He flew to San Francisco this week to cheer on his country's team in the World Cup (They scored six goals against Cameroon). He bought his wife, Rita, a fur coat and is looking at property in Paris. He even caught the eye of the President, Boris Yeltsin. A front-page headline in Argumenti i Fakti, a popular magazine, promises to answer the question on the nation's lips: 'Who is Lyonya Golubkov?' A Moscow shop selling Italian shoes runs advertisements: 'Lyonya Golubkov Buys Boots for Rita from Us.' Not bad for a yokel from Siberia living only on his wits - which, even his many admirers admit, are somewhat less than razor-sharp.

Leonid Golubkov is by far Russia's best-known success story, a household name and inspiration to millions who like to imagine themselves copying his triumphs on the market. There is only one problem with Lyonya: he does not exist. He is the creation of Russia's biggest and, most probably, riskiest dream merchant, a slick and highly secretive investment company called MMM.

He strolled into Russia's living rooms as star of a TV advertising campaign, a series of fantasy skits also featuring his chocolate- obsessed wife, Rita, a drunken brother, a lonely spinster called Marina and a menagerie of other sad-sack no-hopers who strike it rich by buying into MMM.

The allure of 3,000 per cent return has created more than 5 million MMM shareholders since the start of the year. So far, they are happy. Shares priced at 1,600 roubles (about pounds 5) in February now sell for nearly 70,000.

Less happy are those interested in encouraging the free market, not Russian roulette. The real force fixing MMM's share price is not the market but MMM itself, which operates sales offices around Moscow to keep the wild carousel turning. 'At some point bubbles burst and we are getting there,' says Maxim Boiko, head of the Russian Privatisation Centre.

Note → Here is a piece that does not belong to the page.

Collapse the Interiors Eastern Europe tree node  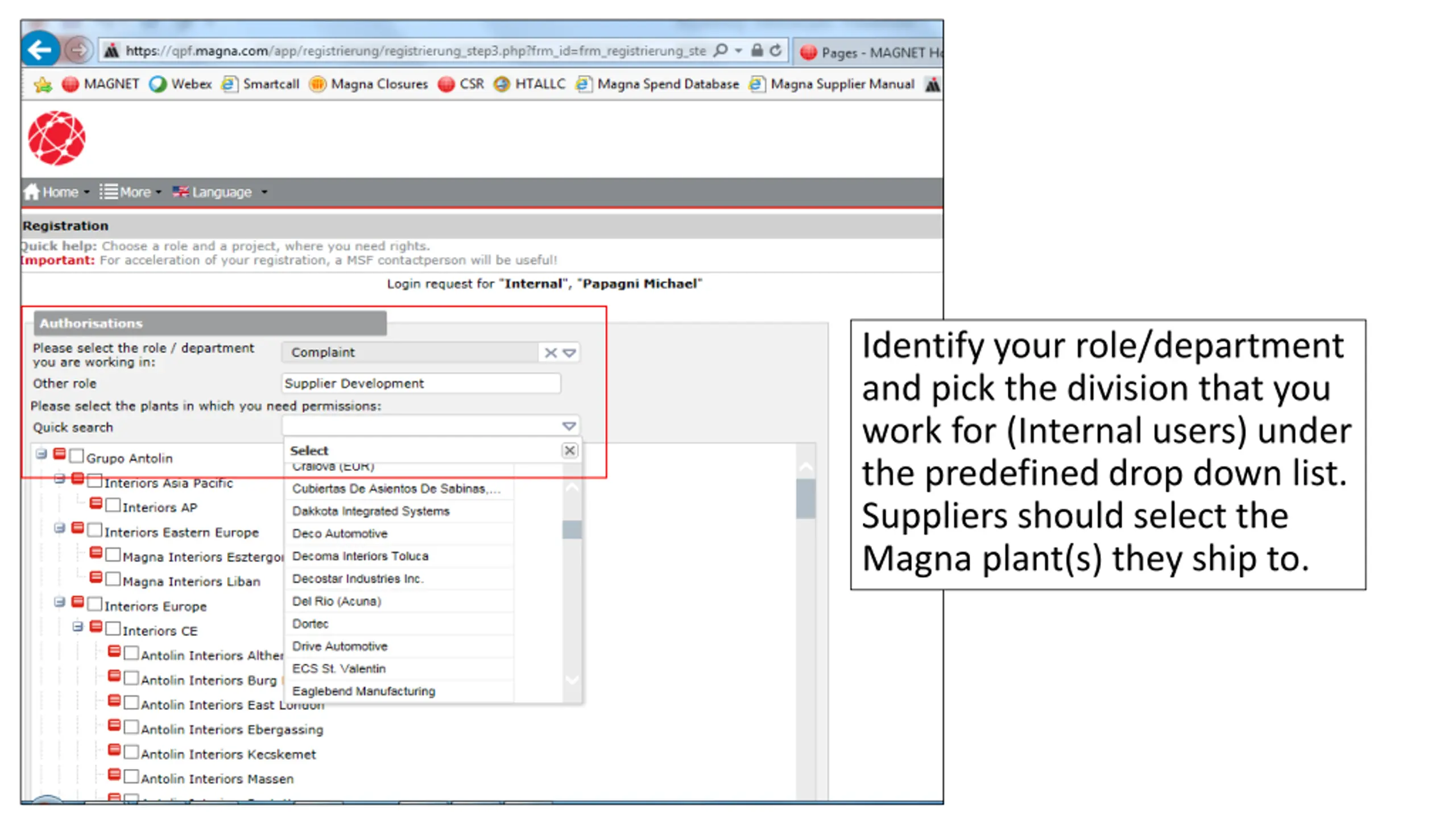(59, 529)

Ever since Russia launched a gargantuan sell-off of state assets in October 1992 by issuing each citizen with a 'privatisation voucher' worth 10,000 roubles and redeemable for shares, the country has been awash with the promises and nostrums of hustlers, flim- flam artists and even a few solid investors. This first stage of the programme - which put 70 per cent of Russian industry into private hands - ended this week. From now on, investors will have to buy into companies with real money instead of vouchers.

But how many ordinary people will want to invest in a factory offering only the possibility of modest profit some time in the future when Leonid Golubkov is promising the earth, or at least a house in Paris, by morning?

President Yeltsin, worried by MMM's appeal in a land of perpetual dreamers and market innocents, singled out Lyonya for public rebuke: 'We have too many touts of every ilk who promise fantastic dividends in the future or homes in Paris. But very often there is no basis for this. They are just conning the people.' The President also issued decrees against unscrupulous advertising and crooked investment funds.

MMM, though, survives and thrives: its shares account for about a third of all transactions on the Russian Commodities and Raw Materials Exchange, and for up to half of all deals on smaller exchanges. A talking clock run by the state-run telephone company tells the time only after announcing the day's prices for MMM.

So secretive is MMM it passes over all criticism in silence. Requests for interviews with its director, Sergei Mavrodi, or any other official, got nowhere. Even the actor who plays Leonid Golubkov on television, Vladimir Permyakov, has been sworn to secrecy.